The station was small, consisting of nothing more than two platforms connected by a pedestrian bridge, each with a small waiting room. The southbound platform had a customer toilet with a faded ‘out of order’ sign. Next to it were two vending machines. She thought that an oddly appropriate place for them. She pulled herself up onto the platform and checked the machines. The doors had been forced open, the contents taken. Probably by Rob, she thought. It had to have been him. The sight of that oh-so-familiar poster on the vending machines side reminded her that she’d neither drunk nor eaten for hours, possibly not since the day before. She couldn’t remember.

She turned her attention to a small door marked private. Like the machines, the lock had been levered off. The contents inside appeared untouched, probably because none of them had any obvious value. She rooted around and found mops, buckets, a few bottles of disinfectant, a stack of bright orange ‘Warning! Wet Floor!’ signs, and at the back, behind a pile of lurid, high-visibility yellow vests, she found a pallet of water. She pulled out a bottle and downed it in two gulps. Only half of the water went in her mouth, the rest spilled over her face. It felt wonderful. She took another bottle. Her stomach gurgled as it began to fill. She felt more human, though that feeling was almost immediately suppressed by a flash of doubt as to whether she really still was.

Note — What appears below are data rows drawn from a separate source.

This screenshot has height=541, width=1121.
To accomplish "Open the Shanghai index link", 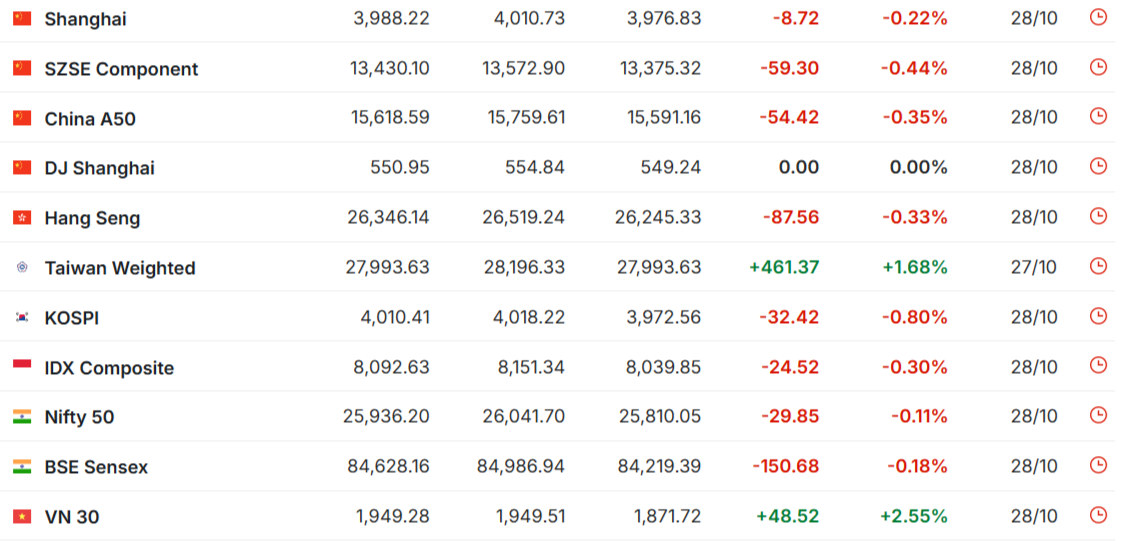I will click(85, 19).
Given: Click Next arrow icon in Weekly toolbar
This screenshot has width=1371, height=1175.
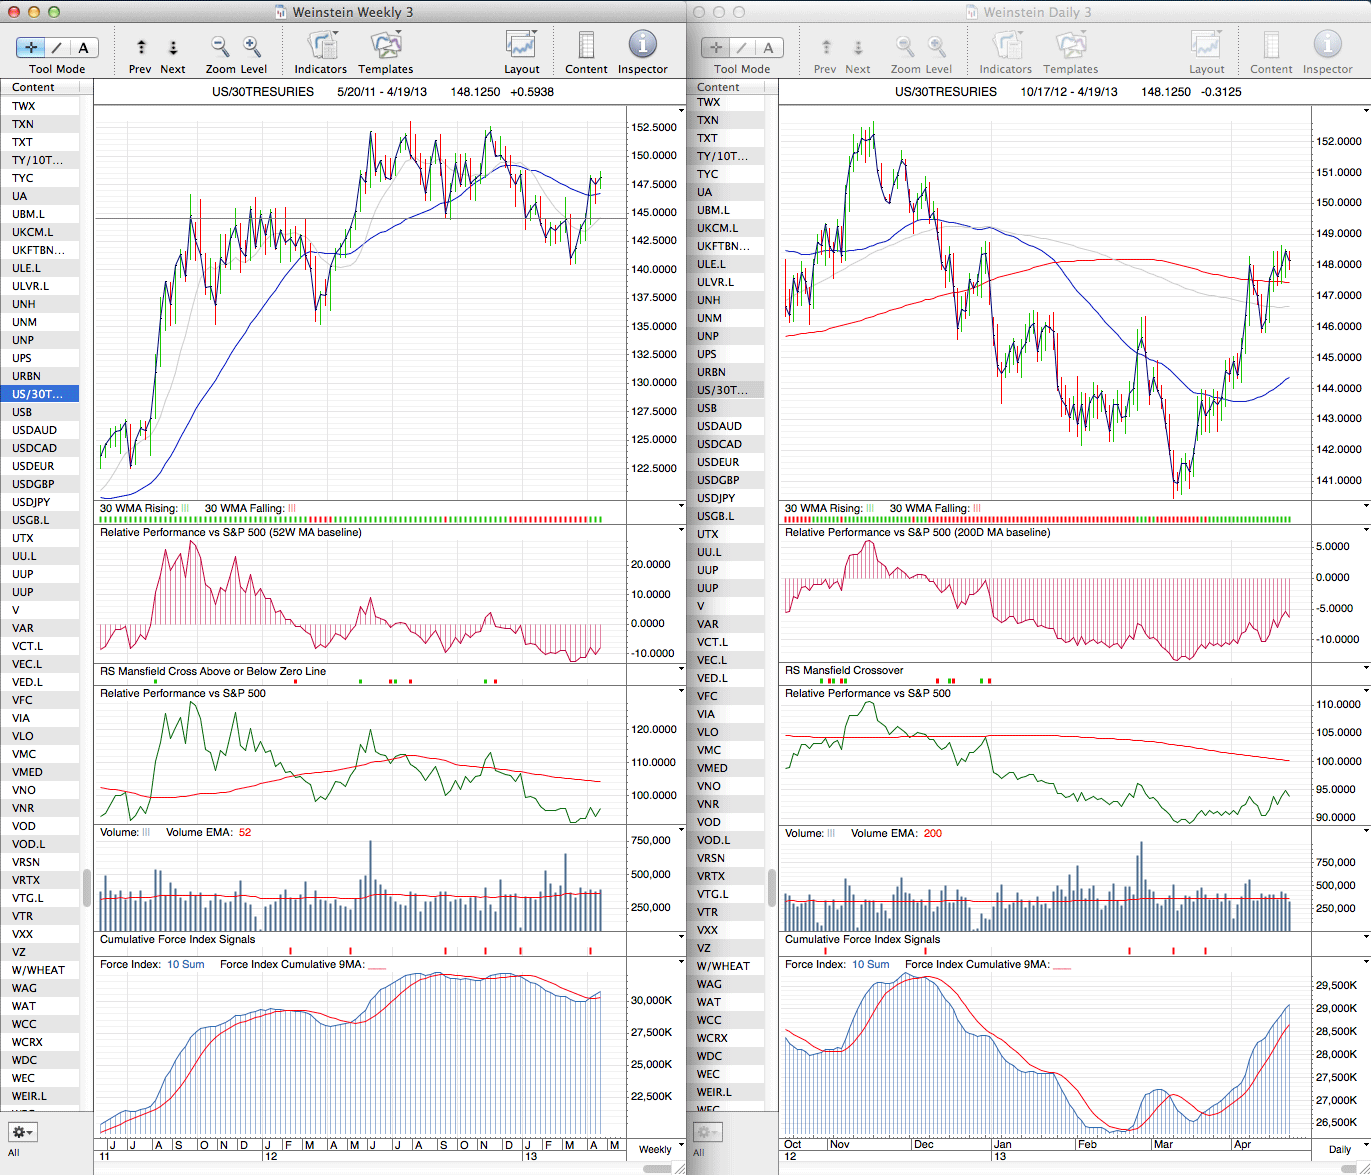Looking at the screenshot, I should (x=173, y=47).
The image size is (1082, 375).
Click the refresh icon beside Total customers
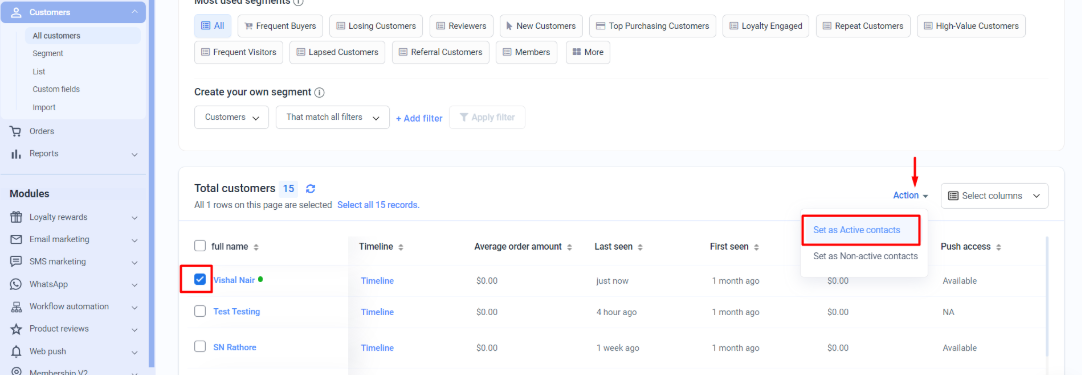311,189
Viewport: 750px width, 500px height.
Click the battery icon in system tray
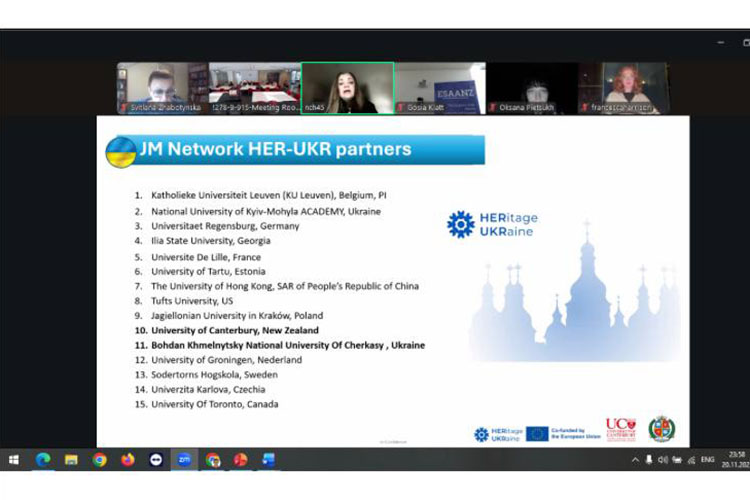click(676, 460)
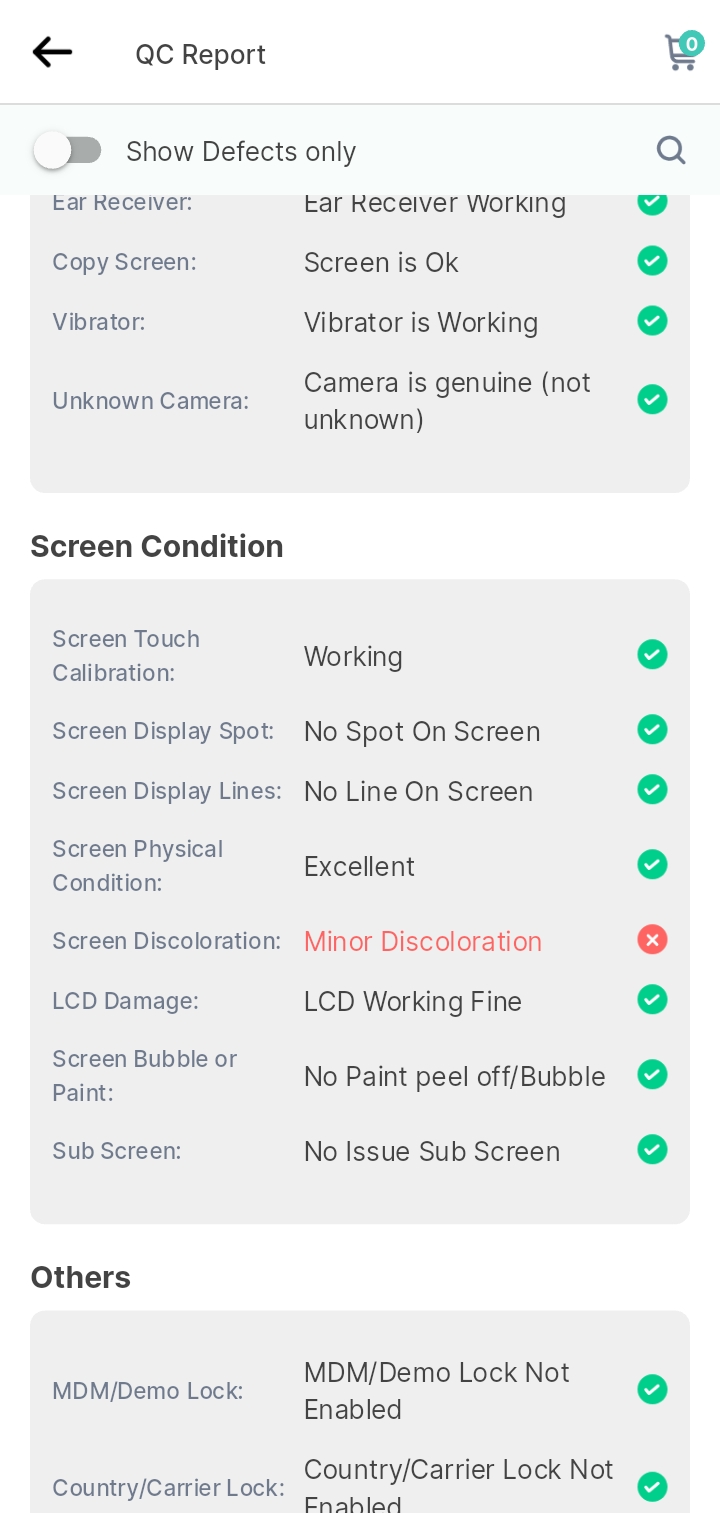Click the check beside MDM/Demo Lock Not Enabled
The image size is (720, 1513).
click(652, 1389)
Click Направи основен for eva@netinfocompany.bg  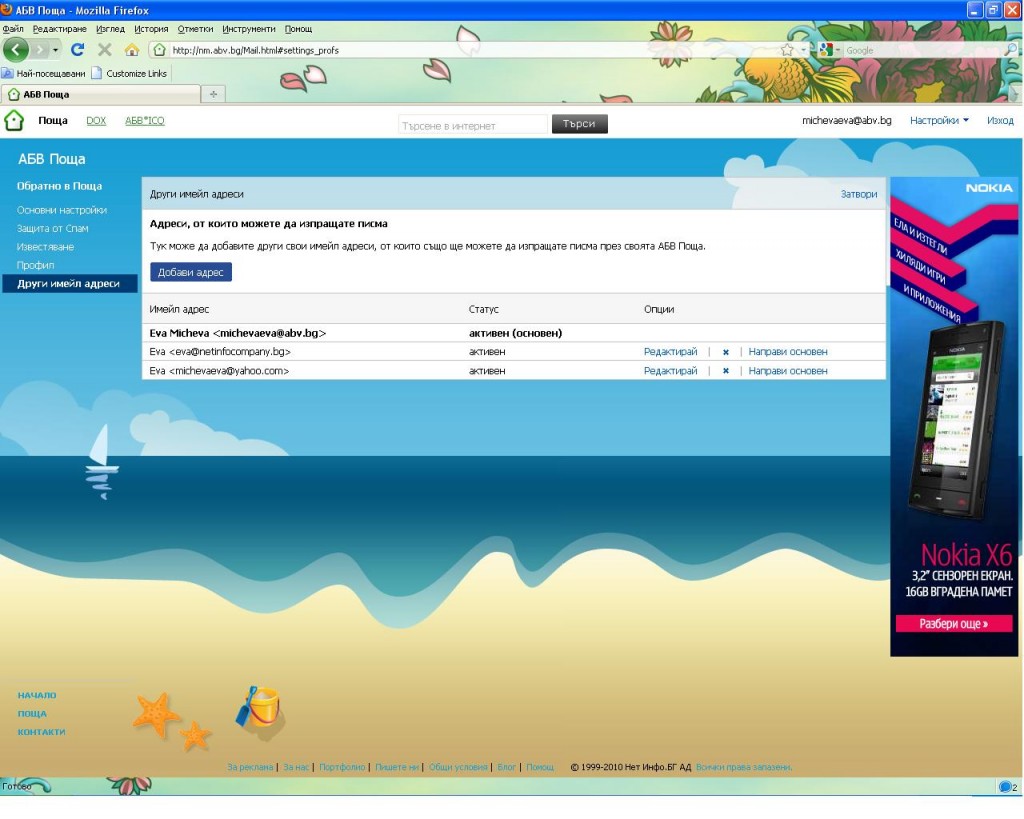pyautogui.click(x=788, y=352)
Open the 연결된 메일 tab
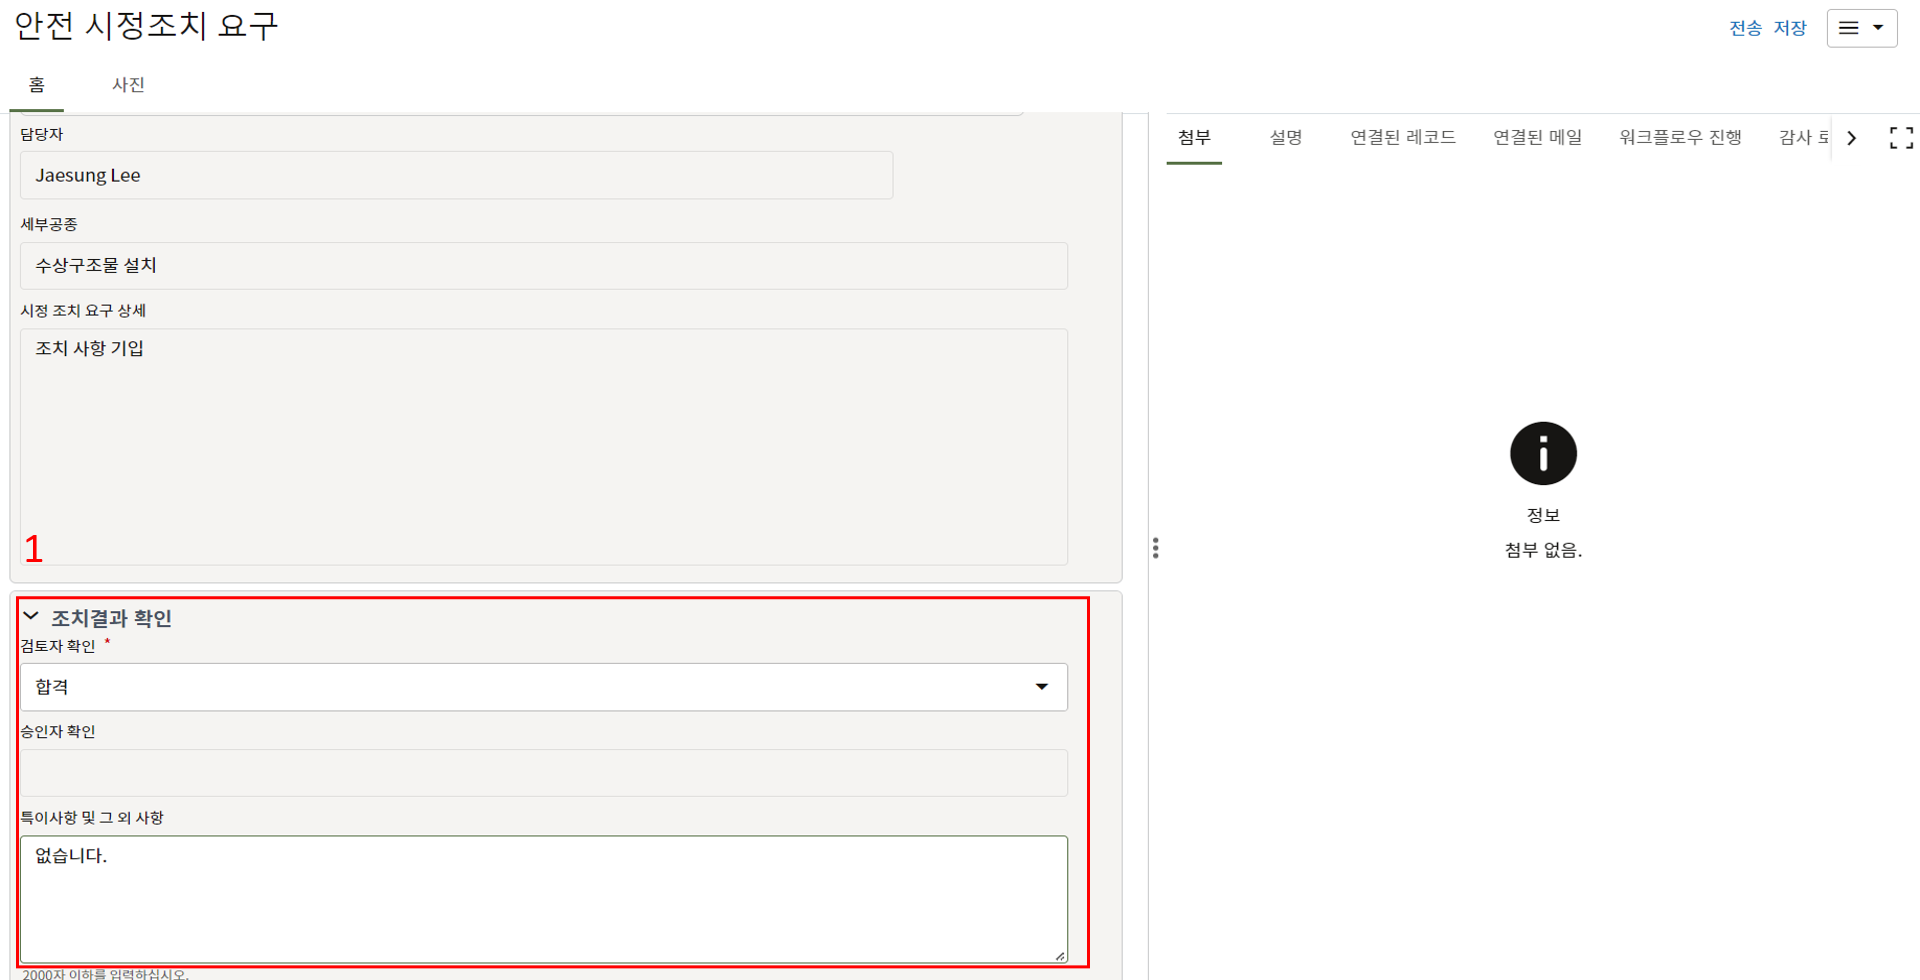The image size is (1920, 980). [1537, 138]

Looking for a distraction, she grabbed the bottles of bleach. She walked back out to the platform and emptied the bottle over her wound, scrubbing at her hands, then rinsed the disinfectant off with water. The bite on her arm burned, but it was growing to be a familiar pain. She went back for another bottle of water and saw there was a note stuck to the pallet. It dated back to the previous summer. The water was an emergency supply in case a train broke down between stations. She laughed. She couldn’t help herself. She remembered the story well enough. Back in June, a train had broken down on a remote stretch of track up near Carlisle. The passengers had been stranded for six hours. In the end, it had been a local farmer who’d first ferried them water from a local shop, then into Carlisle itself on a tractor-trailer. The photograph of that had been the front page of all the papers. The press had had a field day. The train company’s CEO had been forced to resign. New management was installed, and they publicly pledged to put in procedures to ensure it never happened again. And this was their response, twenty-four bottles of water gathering dust at the back of a store cupboard. She took another bottle.

Feeling restless and more awake, she thought about going on, but the light was now completely gone. She could still see the tracks in front, but not the fields and houses to either side. Rat that he was, she knew Rob would have found shelter. If she continued she might miss him in the dark. She’d have to wait. And that meant… she looked down at her arm once more. She wasn’t certain exactly how long it had been since she was bitten, but it was at least ten hours. That she hadn’t turned didn’t mean she wasn’t going to. The Emergency Broadcast had said people turned almost immediately. That didn’t fit with the footage she’d seen before the press was nationalised or with her own brutal personal experience. They’d said everyone turned. Everyone. But those same broadcasts had said there was a vaccine. If they’d lied about one thing, she told herself, then why not everything else? It was a slim hope to cling to, but it was all she had.